Archibald Leech had not risen to the post of vicar of Saint Andrews by making rash or hasty decisions.
When Hailey phoned that morning inquiring about her late aunt, he refused to discuss the matter over the phone, but insisted she come to the church office that afternoon.
But, no sooner did the vicar hang up on Hailey, before he was again on the line to Alicia McAdam informing her of the ‘indelicate matter’ that now necessitated her input.
“I can’t believe that Hailey would be so indiscreet as to put you into such an uncomfortable position, Archie.”
“It’s quite all right, Alicia. I realize younger family members often lack the sense of propriety that characterizes our generation. He hesitated. “How do you wish to proceed?”
“Tell her the ashes were turned over to Beatrice and what became of them after that was not your concern. That should effectively settle the matter.”
“Simple and elegant, Alicia.”
“Hrmp.” She wrinkled her nose at the obvious attempt to flatter.
“It’s just simple logic Archie. I am, however, indebted to you for your provenance. I’ll keep it in mind when writing the check for the building fund.”
“You’ve always been generous, Alicia.”
“Just keep that in mind, Archie, when assigning a new chairwoman for the Ladies Guild.”
“I wouldn’t consider anyone other than you, Alicia. Give my best to your sisters.”
She put down the receiver, seething with anger.

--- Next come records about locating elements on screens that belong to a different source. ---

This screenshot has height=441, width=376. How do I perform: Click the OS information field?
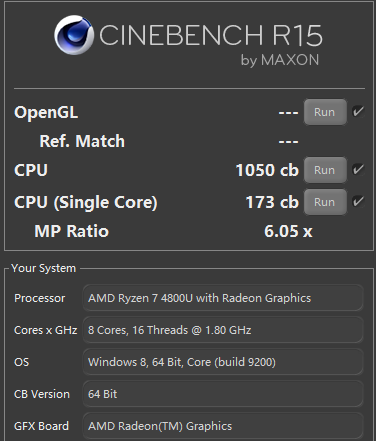pos(223,362)
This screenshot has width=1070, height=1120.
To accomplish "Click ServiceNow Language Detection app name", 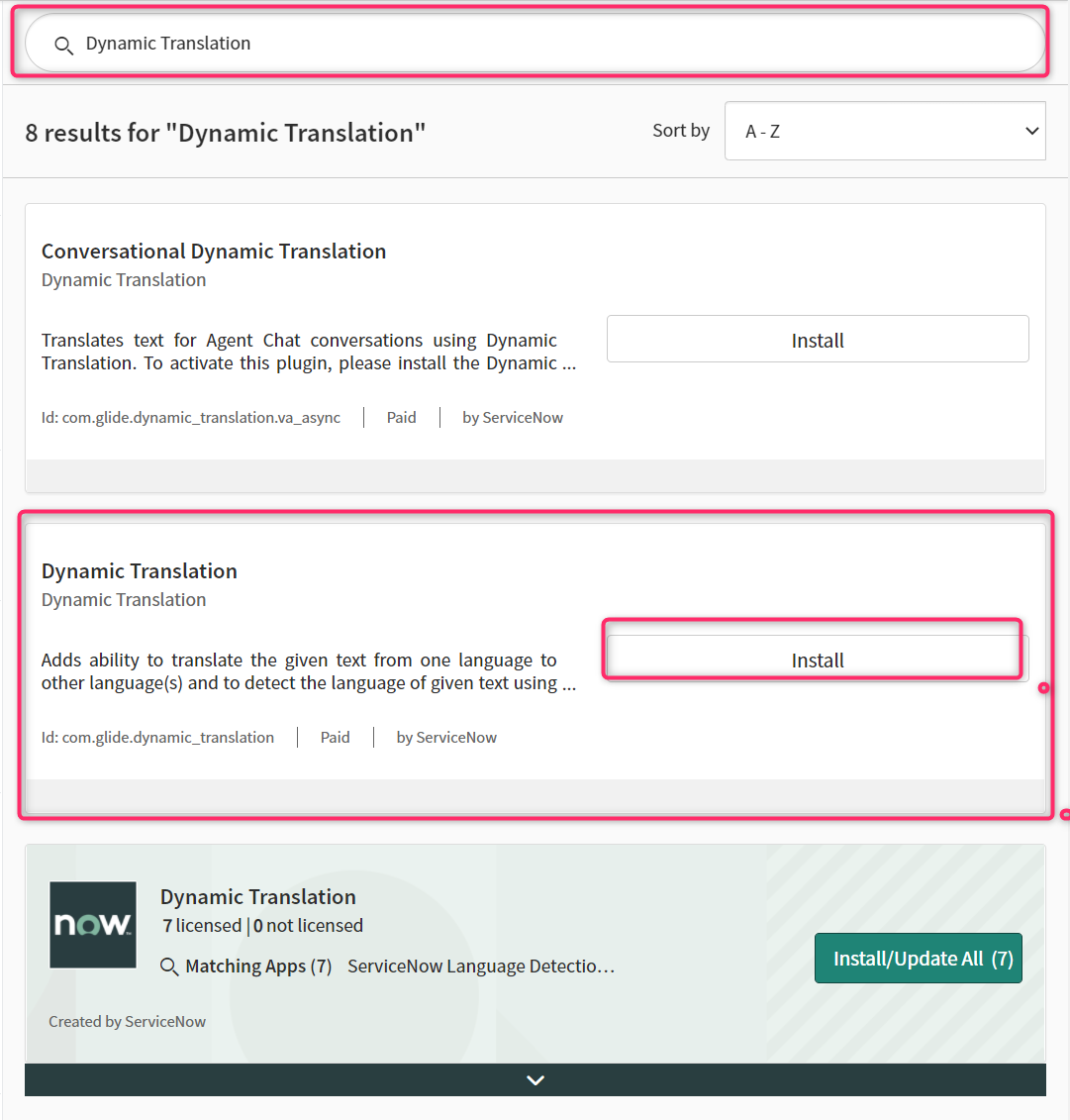I will 481,966.
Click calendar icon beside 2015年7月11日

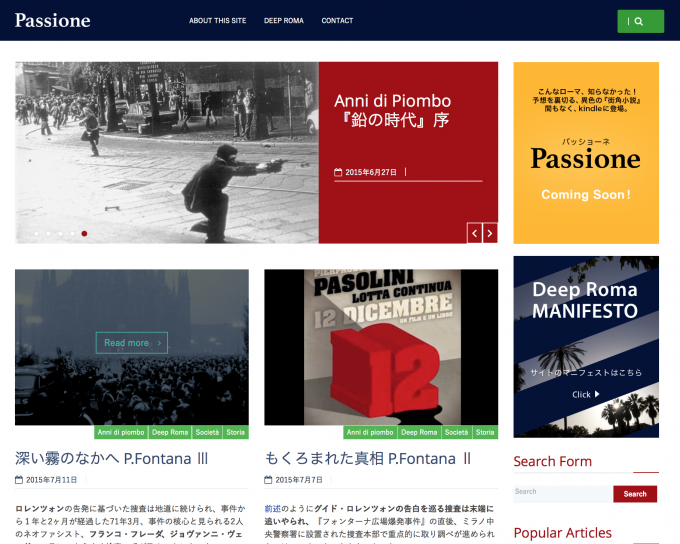coord(19,480)
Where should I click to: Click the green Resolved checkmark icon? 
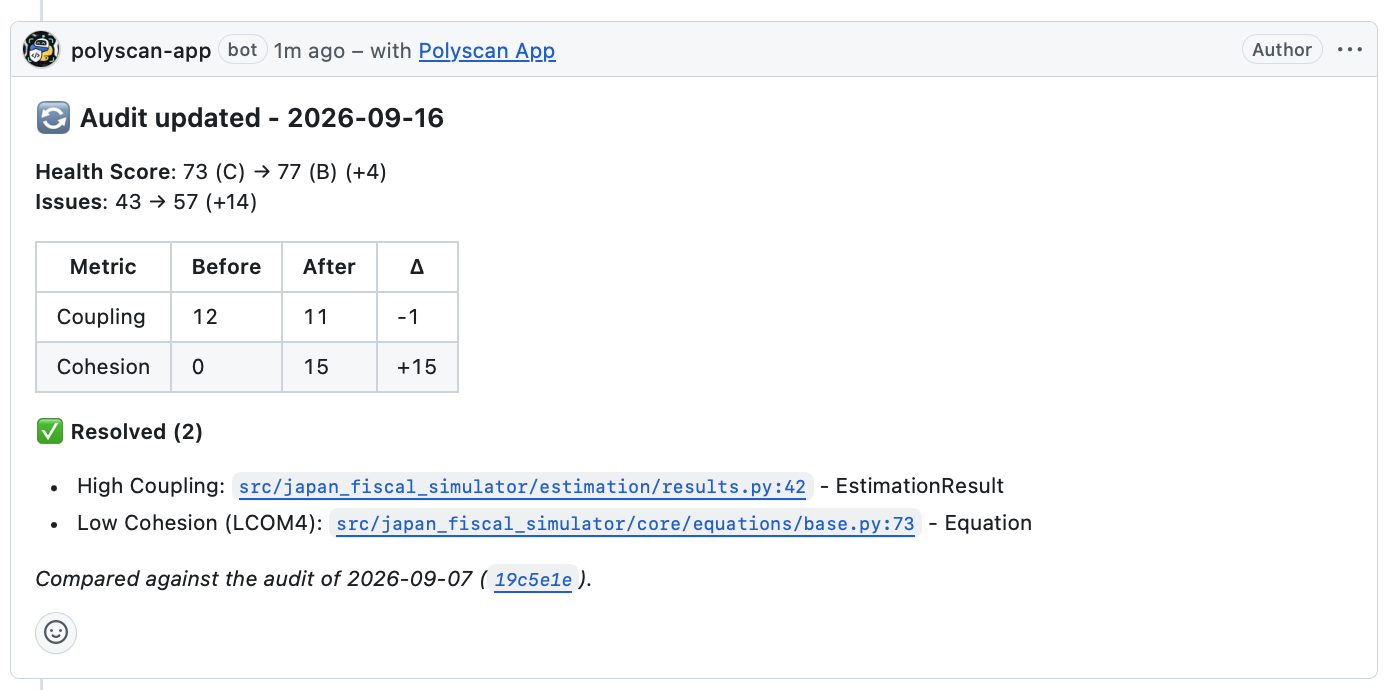point(49,432)
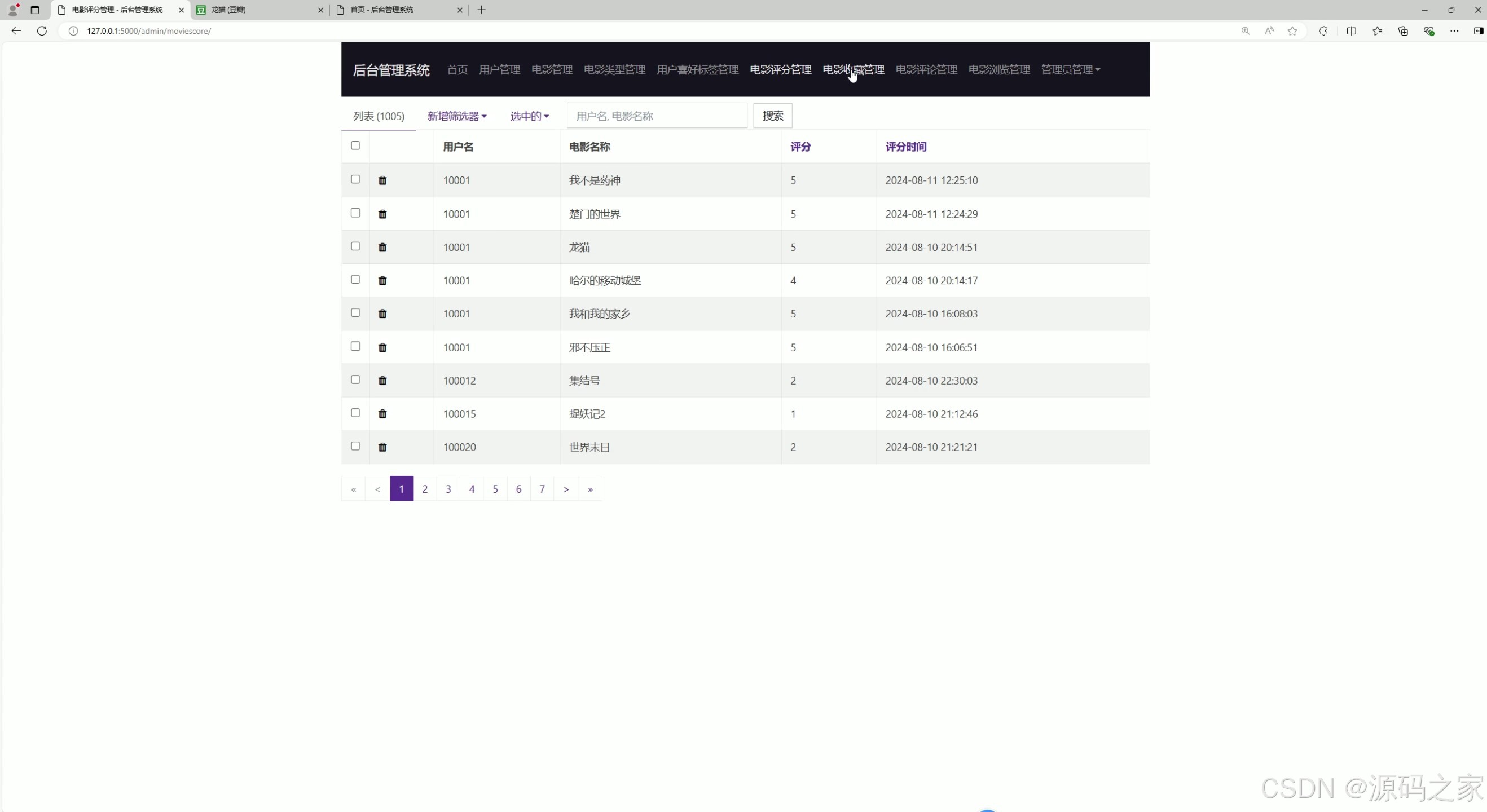1487x812 pixels.
Task: Open 电影收藏管理 in navigation bar
Action: [x=852, y=70]
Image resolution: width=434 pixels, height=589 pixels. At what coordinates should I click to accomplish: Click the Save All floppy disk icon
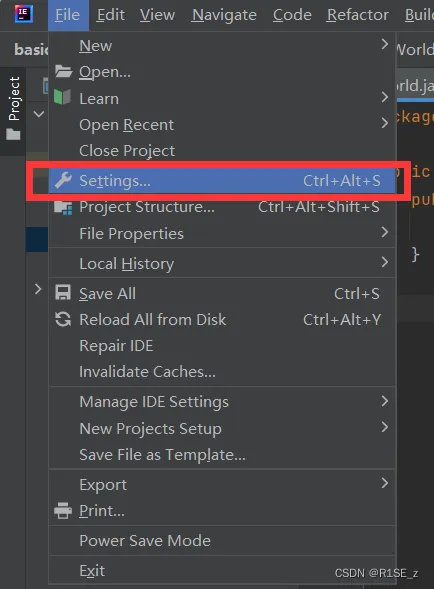click(x=63, y=293)
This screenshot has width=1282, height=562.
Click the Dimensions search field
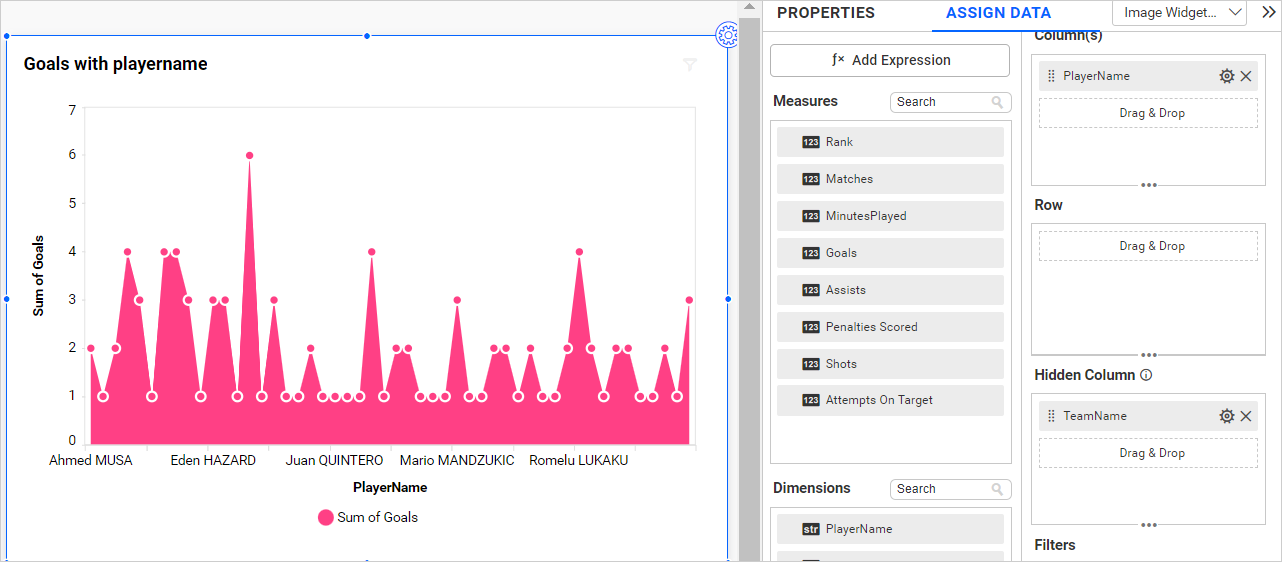[940, 489]
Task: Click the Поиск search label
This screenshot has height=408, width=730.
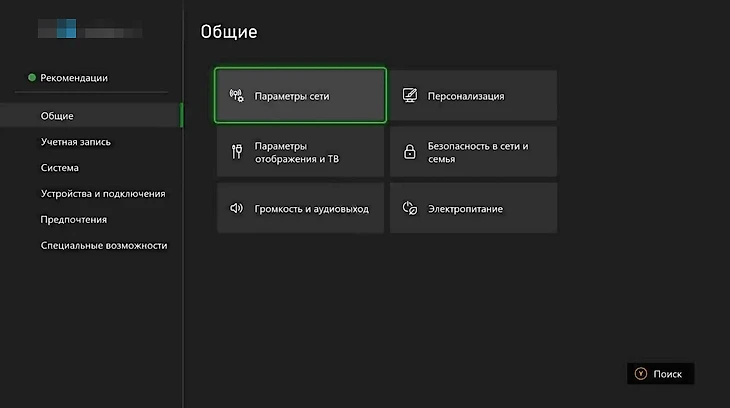Action: tap(667, 373)
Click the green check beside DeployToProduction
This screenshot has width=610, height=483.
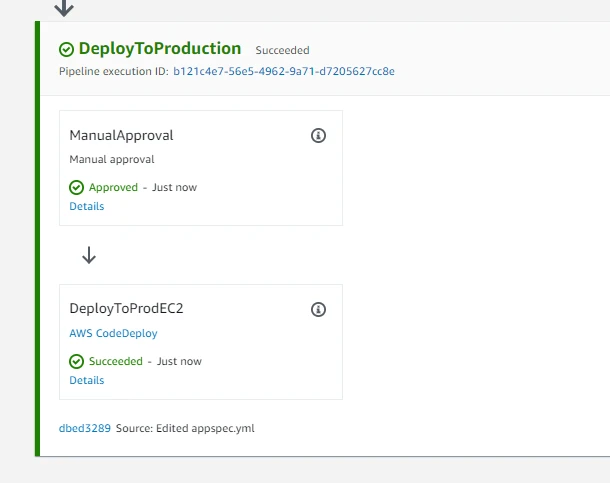coord(66,49)
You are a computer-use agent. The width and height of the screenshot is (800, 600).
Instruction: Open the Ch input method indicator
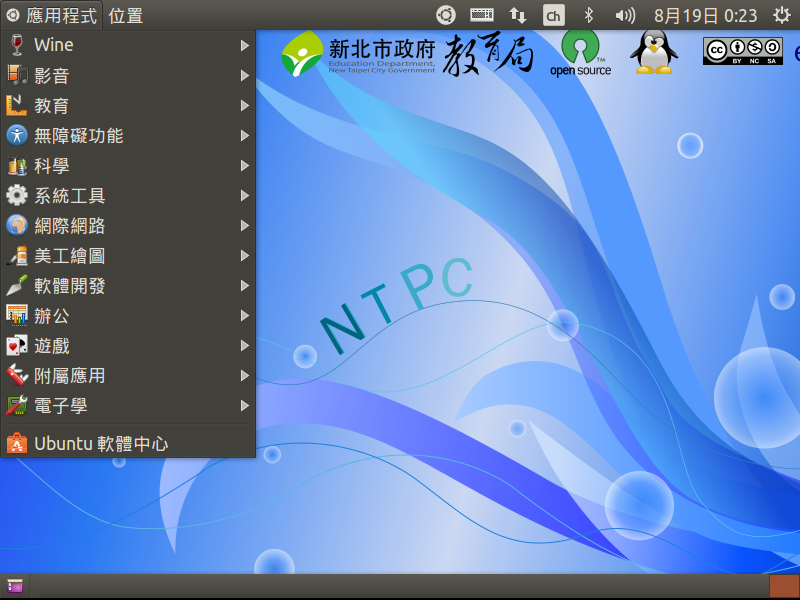click(x=553, y=15)
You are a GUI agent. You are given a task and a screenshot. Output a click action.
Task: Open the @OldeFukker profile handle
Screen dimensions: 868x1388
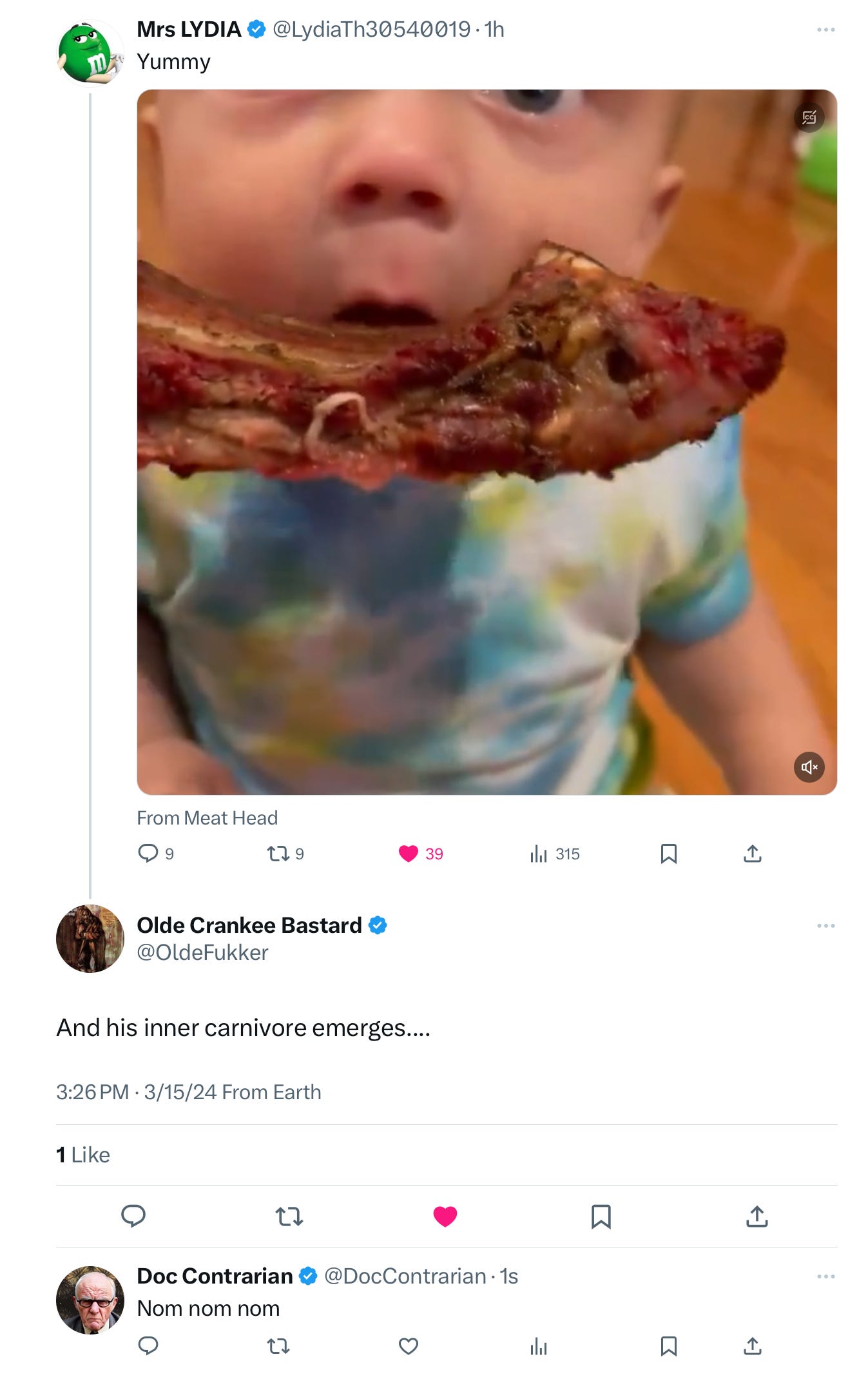pos(202,952)
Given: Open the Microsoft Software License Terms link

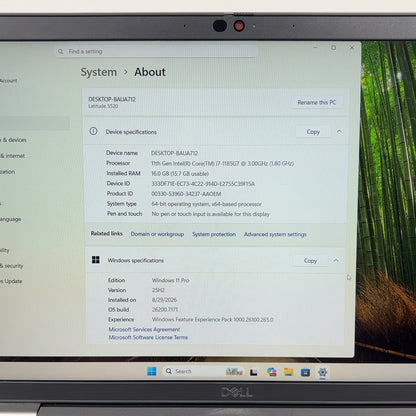Looking at the screenshot, I should click(x=148, y=337).
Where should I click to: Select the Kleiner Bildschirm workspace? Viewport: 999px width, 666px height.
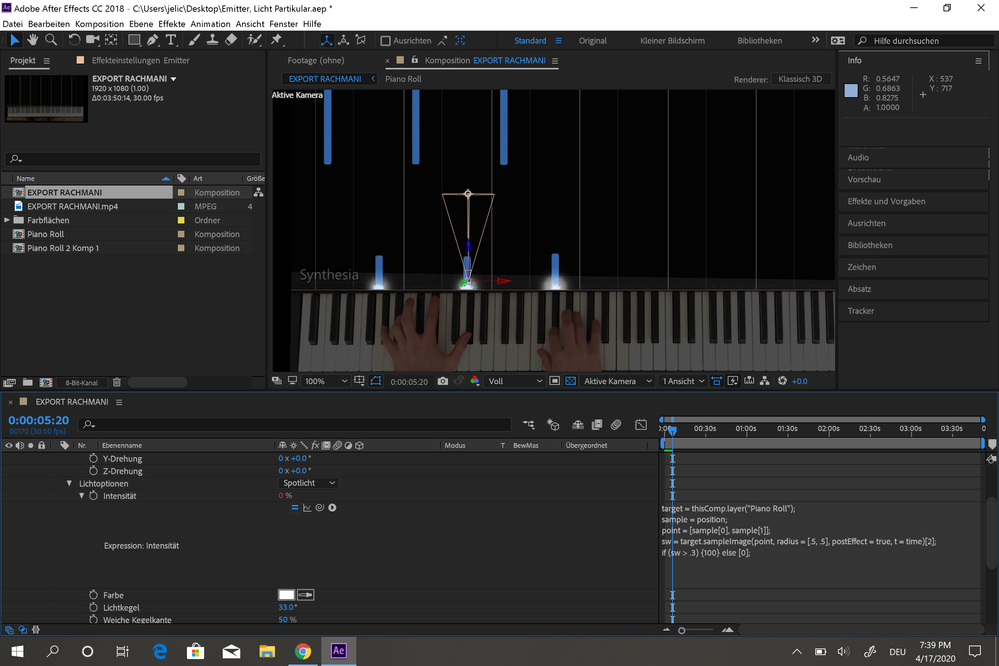pos(672,41)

How dare she over-step her bounds. Who does she think she is?
The answer was patently obvious—Beatrice’s spawn.
Like Mother, like daughter.
She desired nothing more at that moment than to wring her neck, snapping it like a swan’s—but then, she often wanted to do the same to Beatrice, to no avail.
Let her ply her tricks, she mused—it’ll come to naught. She’s an ingénue. The family honour will remain unstained and eventually she’ll be forced into line.
She smiled at the futility of the headstrong and impudent Hailey kicking against the goads.
Quite futile, she snickered and tried to imagine the girl’s exasperated face when Archie feigned ignorance and ushered her out the door.
Hailey knew when she was had.
The old vicar was clever and deftly turned aside all her inquiries, pleading ignorance at every turn.
The more she pried, the more earnest and solicitous he became. “I would love to answer your questions and ease your anxiety, Hailey, but I’m just not privy to the information you need. It’s unfortunate—your mother could help, but she’s gone and I have no idea how I can assist you further.”
She drove away from the church, feeling defeated, depressed and barely able to breathe.
The vicar’s shrewd maneuverings had produced the desired effect—she was left feeling stymied and helpless. He was part of it somehow—connected in some way to the McAdam dynasty.
The family reminded her of a huge mediaeval fortress filled with mazes and blind passageways, but to what purpose? Was it just a self-serving hall of mirrors designed to confound and dismay prying outsiders? If so, why was she excluded?
She had no idea, but it was the pattern of her life at home and couldn’t be denied.
She turned off Lakeshore Road heading toward Trish’s.
It crossed her mind to use her cell phone to warn her she was coming, but decided against that. Trish would probably try to put her off—make her wait a day or two to work through it on her own—make her ‘more independent’ as she was in the habit of saying.
Well, maybe she was clinging a bit too much lately, but hell—she just lost her mother and now this—Trish would have to be more patient.
The fact that she needed therapy, in other words, needed Trish, bothered her. More than anything else, she wanted to be normal.
The night terrors and suicide attempt that drove her to Trish were all behind her, including the black depressions.
What she was facing now was different—it was less mood disorder and more situational. But what a situation!
Alicia was involved—she knew it in her gut, but couldn’t prove it. She could almost see the old woman’s eyes mocking her, black and filled with glee.
She had won her victory and worse, there was nowhere else for her to go from here.
Mother was dead and the aunts would close ranks and claim ignorance about Clare’s ashes.
She was blocked before she even began. Hot tears burned her eyes, born more from hurt than frustration. She pounded her fist on the steering wheel.
Why had Mother participated in this cruel game? It wasn’t like her to be this way.
Then, it hit her—Maybe Mother hadn’t participated at all—maybe that’s why Alicia was so eager to get her hands on Mother’s private papers.